= Jacob K. Javits Fellowship =

Defunct academic support programme
The Jacob K. Javits Fellowship program formerly provided fellowships to students of superior academic ability—selected on the basis of demonstrated achievement, financial need, and exceptional promise—to undertake study at the doctoral and Master of Fine Arts level in selected fields of arts, humanities, and social sciences. The program stopped accepting applications as of fiscal year 2012.

== The Program ==
The Javits Fellowship program was highly competitive, with only 6-8% of applicants receiving funding in any given year.

The fellowship provided an institutional payment—which the fellow's institution accepts in lieu of tuition and fees—and a stipend based on the fellow's financial need as determined by the financial aid office using the student's FAFSA and the established cost of living in the area.
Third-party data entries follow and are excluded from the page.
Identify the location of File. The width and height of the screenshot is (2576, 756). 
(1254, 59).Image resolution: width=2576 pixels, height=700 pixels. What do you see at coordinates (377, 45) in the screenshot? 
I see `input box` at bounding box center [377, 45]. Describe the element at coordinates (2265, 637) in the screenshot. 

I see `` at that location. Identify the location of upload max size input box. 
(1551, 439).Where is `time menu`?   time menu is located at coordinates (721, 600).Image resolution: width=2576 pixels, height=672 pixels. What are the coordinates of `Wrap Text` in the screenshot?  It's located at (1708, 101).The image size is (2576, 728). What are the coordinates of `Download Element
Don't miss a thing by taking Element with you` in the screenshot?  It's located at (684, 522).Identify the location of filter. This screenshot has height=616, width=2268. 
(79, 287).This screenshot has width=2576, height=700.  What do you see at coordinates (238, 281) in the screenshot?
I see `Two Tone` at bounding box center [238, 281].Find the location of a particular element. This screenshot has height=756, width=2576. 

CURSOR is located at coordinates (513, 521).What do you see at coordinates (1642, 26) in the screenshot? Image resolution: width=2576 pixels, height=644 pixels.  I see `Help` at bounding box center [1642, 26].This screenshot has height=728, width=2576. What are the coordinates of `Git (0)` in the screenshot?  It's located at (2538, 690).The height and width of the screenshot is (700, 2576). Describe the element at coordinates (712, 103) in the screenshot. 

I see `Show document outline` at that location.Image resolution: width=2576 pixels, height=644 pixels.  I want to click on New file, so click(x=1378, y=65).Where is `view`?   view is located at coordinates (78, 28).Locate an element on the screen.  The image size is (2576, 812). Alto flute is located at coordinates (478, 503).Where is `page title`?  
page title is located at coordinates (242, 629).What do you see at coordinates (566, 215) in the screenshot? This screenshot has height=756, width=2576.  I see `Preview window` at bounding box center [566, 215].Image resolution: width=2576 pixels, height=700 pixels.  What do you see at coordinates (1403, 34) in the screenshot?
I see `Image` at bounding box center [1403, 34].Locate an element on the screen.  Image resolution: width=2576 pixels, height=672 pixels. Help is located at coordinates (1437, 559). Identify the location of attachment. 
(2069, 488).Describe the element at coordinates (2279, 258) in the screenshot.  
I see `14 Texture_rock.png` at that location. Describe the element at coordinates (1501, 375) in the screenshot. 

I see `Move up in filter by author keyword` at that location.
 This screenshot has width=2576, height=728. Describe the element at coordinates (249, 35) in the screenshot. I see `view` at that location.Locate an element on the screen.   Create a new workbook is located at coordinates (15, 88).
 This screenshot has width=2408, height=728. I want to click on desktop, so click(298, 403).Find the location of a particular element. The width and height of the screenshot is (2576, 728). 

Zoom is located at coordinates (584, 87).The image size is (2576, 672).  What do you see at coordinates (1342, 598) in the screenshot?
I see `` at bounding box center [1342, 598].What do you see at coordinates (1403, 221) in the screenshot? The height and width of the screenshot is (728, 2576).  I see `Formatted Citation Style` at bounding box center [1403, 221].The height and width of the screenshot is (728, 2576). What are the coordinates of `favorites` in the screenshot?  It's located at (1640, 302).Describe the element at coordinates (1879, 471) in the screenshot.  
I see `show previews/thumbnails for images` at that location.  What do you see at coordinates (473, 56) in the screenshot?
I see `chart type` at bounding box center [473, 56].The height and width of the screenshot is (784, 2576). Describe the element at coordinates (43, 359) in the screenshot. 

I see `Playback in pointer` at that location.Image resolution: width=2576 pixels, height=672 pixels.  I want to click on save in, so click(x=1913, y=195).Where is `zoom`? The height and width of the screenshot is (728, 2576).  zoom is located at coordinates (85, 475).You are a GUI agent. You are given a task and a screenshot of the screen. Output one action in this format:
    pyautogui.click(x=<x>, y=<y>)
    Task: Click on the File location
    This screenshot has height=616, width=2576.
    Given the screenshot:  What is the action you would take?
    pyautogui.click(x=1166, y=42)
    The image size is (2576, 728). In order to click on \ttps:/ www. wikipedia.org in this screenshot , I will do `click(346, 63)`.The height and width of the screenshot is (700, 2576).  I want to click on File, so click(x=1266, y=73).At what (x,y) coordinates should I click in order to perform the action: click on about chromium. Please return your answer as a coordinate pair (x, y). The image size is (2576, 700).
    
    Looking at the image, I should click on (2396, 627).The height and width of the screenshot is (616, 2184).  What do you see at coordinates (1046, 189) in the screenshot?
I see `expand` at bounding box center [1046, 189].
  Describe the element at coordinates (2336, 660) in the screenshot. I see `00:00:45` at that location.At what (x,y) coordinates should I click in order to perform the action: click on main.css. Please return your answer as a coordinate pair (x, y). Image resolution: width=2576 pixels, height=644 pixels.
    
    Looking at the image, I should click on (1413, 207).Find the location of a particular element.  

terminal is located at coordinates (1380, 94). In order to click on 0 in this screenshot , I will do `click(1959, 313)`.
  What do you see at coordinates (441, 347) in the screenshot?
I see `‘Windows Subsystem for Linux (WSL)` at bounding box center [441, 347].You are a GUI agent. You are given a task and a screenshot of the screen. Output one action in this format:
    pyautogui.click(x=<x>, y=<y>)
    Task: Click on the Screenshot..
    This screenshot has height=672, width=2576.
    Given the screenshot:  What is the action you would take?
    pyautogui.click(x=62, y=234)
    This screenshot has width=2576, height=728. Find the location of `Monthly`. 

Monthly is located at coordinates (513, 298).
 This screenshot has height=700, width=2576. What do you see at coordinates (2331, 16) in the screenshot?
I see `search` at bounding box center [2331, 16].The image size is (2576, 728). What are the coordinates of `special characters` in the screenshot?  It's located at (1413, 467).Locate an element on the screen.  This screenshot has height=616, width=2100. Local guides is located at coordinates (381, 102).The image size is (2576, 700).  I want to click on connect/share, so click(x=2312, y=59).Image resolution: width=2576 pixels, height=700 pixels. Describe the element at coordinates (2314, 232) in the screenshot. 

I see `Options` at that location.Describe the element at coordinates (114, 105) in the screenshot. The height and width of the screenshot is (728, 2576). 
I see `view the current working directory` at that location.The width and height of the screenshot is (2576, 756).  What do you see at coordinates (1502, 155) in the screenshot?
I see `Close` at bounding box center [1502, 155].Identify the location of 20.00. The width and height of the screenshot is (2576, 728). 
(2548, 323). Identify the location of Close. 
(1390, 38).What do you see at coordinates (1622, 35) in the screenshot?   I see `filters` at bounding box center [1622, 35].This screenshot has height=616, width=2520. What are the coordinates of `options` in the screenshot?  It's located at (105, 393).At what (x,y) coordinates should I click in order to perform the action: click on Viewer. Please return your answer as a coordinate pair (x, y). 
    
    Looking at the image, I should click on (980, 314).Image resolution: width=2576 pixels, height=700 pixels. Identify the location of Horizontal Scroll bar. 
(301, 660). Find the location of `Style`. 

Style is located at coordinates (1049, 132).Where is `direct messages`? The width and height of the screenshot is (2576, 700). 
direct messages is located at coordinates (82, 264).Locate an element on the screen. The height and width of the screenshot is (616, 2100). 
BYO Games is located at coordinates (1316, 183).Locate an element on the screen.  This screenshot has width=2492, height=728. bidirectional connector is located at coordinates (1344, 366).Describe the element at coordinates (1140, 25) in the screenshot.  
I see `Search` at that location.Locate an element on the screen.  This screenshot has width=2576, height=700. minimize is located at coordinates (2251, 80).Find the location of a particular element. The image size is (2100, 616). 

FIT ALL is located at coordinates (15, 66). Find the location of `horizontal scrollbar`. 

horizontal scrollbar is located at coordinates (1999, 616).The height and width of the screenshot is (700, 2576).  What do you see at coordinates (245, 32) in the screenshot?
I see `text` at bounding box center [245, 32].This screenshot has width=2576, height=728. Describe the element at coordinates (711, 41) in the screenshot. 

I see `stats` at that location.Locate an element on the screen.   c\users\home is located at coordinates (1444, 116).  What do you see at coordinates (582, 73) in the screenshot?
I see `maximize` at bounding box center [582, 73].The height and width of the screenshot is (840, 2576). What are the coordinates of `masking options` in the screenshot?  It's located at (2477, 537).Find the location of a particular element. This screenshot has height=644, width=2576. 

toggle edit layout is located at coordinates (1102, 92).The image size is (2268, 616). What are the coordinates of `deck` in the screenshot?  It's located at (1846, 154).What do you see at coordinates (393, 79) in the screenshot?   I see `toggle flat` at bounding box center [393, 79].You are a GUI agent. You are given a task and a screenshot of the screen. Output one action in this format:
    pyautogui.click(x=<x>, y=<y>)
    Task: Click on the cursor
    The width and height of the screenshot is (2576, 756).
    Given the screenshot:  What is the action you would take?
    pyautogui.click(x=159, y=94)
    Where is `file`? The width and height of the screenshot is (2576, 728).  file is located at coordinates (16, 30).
In fiscal year 2007, the institutional payment was $12,627 and the maximum stipend was $30,000. For fiscal year 2008, the maximum stipend was $30,000, and the institutional payment was $12,891.

== Selected Fields of Study ==
=== Arts ===

Creative writing; Music Performance, Theory, Composition, and Literature; Studio Arts (including Photography); Television, Film, and Cinematography; Theater Arts, Playwriting, Screenwriting, Acting, and Dance.

=== Humanities ===

Archaeology; Area Studies; Classics; Comparative literature; English language and Literature; Folklore, Folklife; Foreign Languages and Literature; Less Commonly Taught Languages (Arabic, Chinese, Japanese, Korean, Russian, Hindi, Urdu, Sinhala, Bengali, Nepali, Punjabi, Marathi, Gujarati, Oriya, Assamese, Dari, Persian, Tajik, Kurdish, Pashto, Balochi, Turkish, Azerbaijani/Azeri, Kazakh, Kyrgyz, Turkmen, Uzbek, Uyghur, etc.); History; Linguistics; Philosophy; Religion*; Speech, Rhetoric, and Debate; and Art history.

=== Social Sciences ===

Anthropology; Communications and Media; Criminology; Economics; Ethnic and Cultural Studies; Geography; Political science; Psychology*; Public policy and Public administration; and Sociology*.

- Fellowships cannot be used for students studying for a religious vocation, or for study for a Master's degree or Ph.D. in clinical psychology or social work.

== Administration and Funding ==

The Javits Fellowship program was administered by the U.S. Department of Education and governed by laws laid out in the Higher Education Opportunity Act (Public Law 110-315). Between 40 – 70 new fellowships were issued in any given year, with $9,500,000 - $10,000,000 available to support continuing and new fellows.